Trois axes pour ce débat : la gestion des ressources en eau pour faire face au dérèglement climatique, la rénovation des réseaux d’eau et d’assainissement des communes de montagne et l’irrigation des jardins « U circulu » ou la reconquête des espaces naturels nourriciers.
Etre maire aujourd’hui un vrai sacerdoce.
Très impliqué dans le développement de sa commune, Jean-Marie Vecchioni maire de Campile a dressé un sombre tableau de la ressource en eau, car son village est un cas d’école: « ici nous avons des réseaux anciens qui ont des casses, c’est à dire de fortes pertes d’eau sur 24 heures et toute l’année et impliquant des réparations très onéreuses. Et déjà les ressources en eau diminuent ! Le village est dans une zone amientifère donc des travaux deux fois plus coûteux et au-delà, car Campile se déploie sur cinq hameaux assez éloignés. En résumé les coûts sont très lourds et les financements de plus en plus faibles. »
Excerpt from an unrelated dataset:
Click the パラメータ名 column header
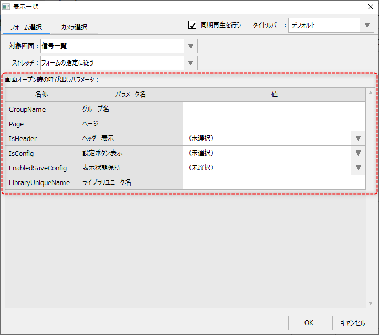The width and height of the screenshot is (379, 335). 130,94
Un effet ciseau alors que les villages se rechargent un peu en démographie. J.-M. Vecchioni analyse : « il faut prendre en compte la problématique du réchauffement climatique couplée à la problématique du rural. En parallèle de l’eau potable, il y a l’arrosage des jardins car on se tourne vers l’autonomie alimentaire. Comment fournir cette eau brute alors que demain il n’y aura peut-être pas assez d’eau pour boire ?Un challenge difficile. Ici on est dans le concret, je refais mon réseau d’eau et je voudrais, en tant que commune, construire un réseau d’eau brute non traitée, pour arroser les jardins. »
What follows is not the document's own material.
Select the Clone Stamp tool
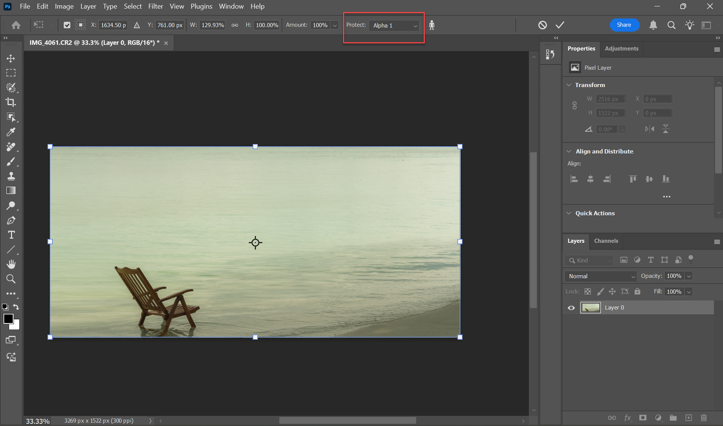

Ces micro solutions vont-elles assurer la relance et pourquoi pas la survie des villages de l’île-montagne? Dans le rural, en cette année particulièrement sèche, cette urgence est ressentie par d’autres élus locaux dont le maire de Lama Tony Cecaldi présent lui aussi à Campile : « depuis une quinzaine d’années, on a beaucoup stocké et on a récupéré et réparé des réservoirs anciens. Nous stockons aussi l’eau de pluie dans des bâches dédiée, très pratique et facile d’emploi. On le sait, les gens veulent revenir et re cultiver même si c’est plus alimentaire, familial et ludique que commercial. Mais nous le pensons, la récupération de l’eau de pluie en local et la gestion des eaux usées, aussi au niveau communal ou intercommunal, sont cruciales. Alors, nous avons bâti une station d’épuration et nous étudions un nouveau filtre spécial, pour récupérer les eaux retraitées, et les recycler pour l’arrosage des jardins. »
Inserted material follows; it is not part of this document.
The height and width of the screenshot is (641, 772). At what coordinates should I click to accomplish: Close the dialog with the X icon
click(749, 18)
Toutefois, celui qui est le maître à penser, qui sait aussi écouter patiemment et qui s’exprime comme le messie reste le savant en hydrogéologie Antoine Orsini, aussi professeur à l’Université de Corte. L’eau sur la Terre, l’eau à Malte, l’eau en Sardaigne, l’eau en Israël et l’eau en Corse il en connaît toutes les surprises, les convulsions, les mirages et les erreurs stratégiques. Selon lui l’urgence absolue en Corse c’est de récupérer l’eau de pluie, ne pas la perdre, ne pas la gaspiller, l’économiser absolument.
Antoine Orsini : «d’abord il faut reconsidérer la récupération urgente de l’eau de pluie et construire des barrages et des retenues. On en parle depuis 50 ans et on n’a pas avancé ! Les retenues d’eau sont vitales car ici en Corse on ne récupère que 3% de l’eau de pluie ! Et puis notez ces chiffres effroyables: en 40 ans on a pris 1,4 degrés en Plaine Orientale, on a pris 3, 3 degrés à 1000 m d’altitude, et on a pris 5, 2 degrés à 2000 m d’altitude! Le littoral sera toujours aussi chaud… mais l’eau de la montagne va manquer, notre château d’eau est en train de se vider, de se tarir ! Et ici contrairement à la Tunisie, on cultive du maïs et on arrose les rond-points ! »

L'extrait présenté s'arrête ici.